-- Opening Marker --

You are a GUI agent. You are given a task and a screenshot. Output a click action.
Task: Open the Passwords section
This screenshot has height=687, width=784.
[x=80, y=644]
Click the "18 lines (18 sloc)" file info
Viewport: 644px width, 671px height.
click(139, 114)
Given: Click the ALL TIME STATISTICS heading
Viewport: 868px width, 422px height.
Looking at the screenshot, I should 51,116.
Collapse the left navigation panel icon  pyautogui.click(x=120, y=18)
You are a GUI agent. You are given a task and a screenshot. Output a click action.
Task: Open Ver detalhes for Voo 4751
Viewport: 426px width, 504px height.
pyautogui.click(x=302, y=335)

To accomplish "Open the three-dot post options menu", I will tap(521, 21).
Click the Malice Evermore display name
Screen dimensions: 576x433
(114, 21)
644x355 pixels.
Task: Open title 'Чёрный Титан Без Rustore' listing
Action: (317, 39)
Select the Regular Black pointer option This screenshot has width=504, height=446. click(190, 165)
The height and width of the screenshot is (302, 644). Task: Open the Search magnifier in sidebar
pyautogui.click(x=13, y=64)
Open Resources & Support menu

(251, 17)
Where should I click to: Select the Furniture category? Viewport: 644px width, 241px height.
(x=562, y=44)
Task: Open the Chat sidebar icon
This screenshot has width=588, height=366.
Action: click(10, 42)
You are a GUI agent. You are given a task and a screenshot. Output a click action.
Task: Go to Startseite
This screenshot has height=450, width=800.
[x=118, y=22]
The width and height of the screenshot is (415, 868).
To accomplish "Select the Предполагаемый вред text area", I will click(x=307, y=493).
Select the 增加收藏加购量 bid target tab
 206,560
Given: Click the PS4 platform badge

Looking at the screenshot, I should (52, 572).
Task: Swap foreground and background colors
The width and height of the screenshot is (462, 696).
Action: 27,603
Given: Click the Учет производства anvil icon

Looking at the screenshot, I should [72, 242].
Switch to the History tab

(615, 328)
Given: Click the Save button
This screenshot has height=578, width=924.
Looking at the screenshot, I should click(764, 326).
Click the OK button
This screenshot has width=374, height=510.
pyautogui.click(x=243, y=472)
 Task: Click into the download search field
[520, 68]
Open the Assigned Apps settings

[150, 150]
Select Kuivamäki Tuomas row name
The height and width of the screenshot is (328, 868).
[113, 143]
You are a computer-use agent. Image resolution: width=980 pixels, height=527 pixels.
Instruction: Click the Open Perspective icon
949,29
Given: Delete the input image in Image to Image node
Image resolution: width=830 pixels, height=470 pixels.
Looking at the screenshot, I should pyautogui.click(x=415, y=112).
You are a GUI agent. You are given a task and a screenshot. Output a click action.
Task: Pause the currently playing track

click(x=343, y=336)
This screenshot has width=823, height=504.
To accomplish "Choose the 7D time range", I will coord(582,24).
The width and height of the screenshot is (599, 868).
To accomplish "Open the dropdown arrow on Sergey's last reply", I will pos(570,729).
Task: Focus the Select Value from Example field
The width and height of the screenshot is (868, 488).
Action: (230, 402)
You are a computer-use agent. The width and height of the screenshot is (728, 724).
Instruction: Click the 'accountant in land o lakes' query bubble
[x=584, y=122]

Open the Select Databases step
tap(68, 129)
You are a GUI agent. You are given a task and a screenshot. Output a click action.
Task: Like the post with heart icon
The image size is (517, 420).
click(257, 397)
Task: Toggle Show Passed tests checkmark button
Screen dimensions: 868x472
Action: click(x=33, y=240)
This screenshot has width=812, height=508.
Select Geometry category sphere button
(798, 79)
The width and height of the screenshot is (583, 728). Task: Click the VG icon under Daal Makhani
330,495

-- Closing Marker --

Return the full listing, character for character.

Result below:
You are a GUI agent. You are given a task and a screenshot. Output a click action.
Task: Open the Passwords section
This screenshot has height=687, width=784.
[x=80, y=644]
Click the "18 lines (18 sloc)" file info
Viewport: 644px width, 671px height.
click(139, 114)
Given: Click the ALL TIME STATISTICS heading
Viewport: 868px width, 422px height.
Looking at the screenshot, I should 51,116.
Collapse the left navigation panel icon  pyautogui.click(x=120, y=18)
You are a GUI agent. You are given a task and a screenshot. Output a click action.
Task: Open Ver detalhes for Voo 4751
Viewport: 426px width, 504px height.
pyautogui.click(x=302, y=335)

To accomplish "Open the three-dot post options menu", I will tap(521, 21).
Click the Malice Evermore display name
Screen dimensions: 576x433
(114, 21)
644x355 pixels.
Task: Open title 'Чёрный Титан Без Rustore' listing
Action: (317, 39)
Select the Regular Black pointer option This screenshot has width=504, height=446. click(190, 165)
The height and width of the screenshot is (302, 644). Task: Open the Search magnifier in sidebar
pyautogui.click(x=13, y=64)
Open Resources & Support menu

(251, 17)
Where should I click to: Select the Furniture category? Viewport: 644px width, 241px height.
(x=562, y=44)
Task: Open the Chat sidebar icon
This screenshot has width=588, height=366.
Action: click(10, 42)
You are a GUI agent. You are given a task and a screenshot. Output a click action.
Task: Go to Startseite
This screenshot has height=450, width=800.
[x=118, y=22]
The width and height of the screenshot is (415, 868).
To accomplish "Select the Предполагаемый вред text area", I will click(x=307, y=493).
Select the 增加收藏加购量 bid target tab
 206,560
Given: Click the PS4 platform badge

Looking at the screenshot, I should (52, 572).
Task: Swap foreground and background colors
The width and height of the screenshot is (462, 696).
Action: 27,603
Given: Click the Учет производства anvil icon

Looking at the screenshot, I should [72, 242].
Switch to the History tab

(615, 328)
Given: Click the Save button
This screenshot has height=578, width=924.
Looking at the screenshot, I should click(764, 326).
Click the OK button
This screenshot has width=374, height=510.
pyautogui.click(x=243, y=472)
 Task: Click into the download search field
[520, 68]
Open the Assigned Apps settings

[150, 150]
Select Kuivamäki Tuomas row name
The height and width of the screenshot is (328, 868).
[113, 143]
You are a computer-use agent. Image resolution: width=980 pixels, height=527 pixels.
Instruction: Click the Open Perspective icon
949,29
Given: Delete the input image in Image to Image node
Image resolution: width=830 pixels, height=470 pixels.
Looking at the screenshot, I should pyautogui.click(x=415, y=112).
You are a GUI agent. You are given a task and a screenshot. Output a click action.
Task: Pause the currently playing track

click(x=343, y=336)
This screenshot has width=823, height=504.
To accomplish "Choose the 7D time range", I will coord(582,24).
The width and height of the screenshot is (599, 868).
To accomplish "Open the dropdown arrow on Sergey's last reply", I will pos(570,729).
Task: Focus the Select Value from Example field
The width and height of the screenshot is (868, 488).
Action: (230, 402)
You are a computer-use agent. The width and height of the screenshot is (728, 724).
Instruction: Click the 'accountant in land o lakes' query bubble
[x=584, y=122]

Open the Select Databases step
tap(68, 129)
You are a GUI agent. You are given a task and a screenshot. Output a click action.
Task: Like the post with heart icon
The image size is (517, 420).
click(257, 397)
Task: Toggle Show Passed tests checkmark button
Screen dimensions: 868x472
Action: click(x=33, y=240)
This screenshot has width=812, height=508.
Select Geometry category sphere button
(798, 79)
The width and height of the screenshot is (583, 728). Task: Click the VG icon under Daal Makhani
330,495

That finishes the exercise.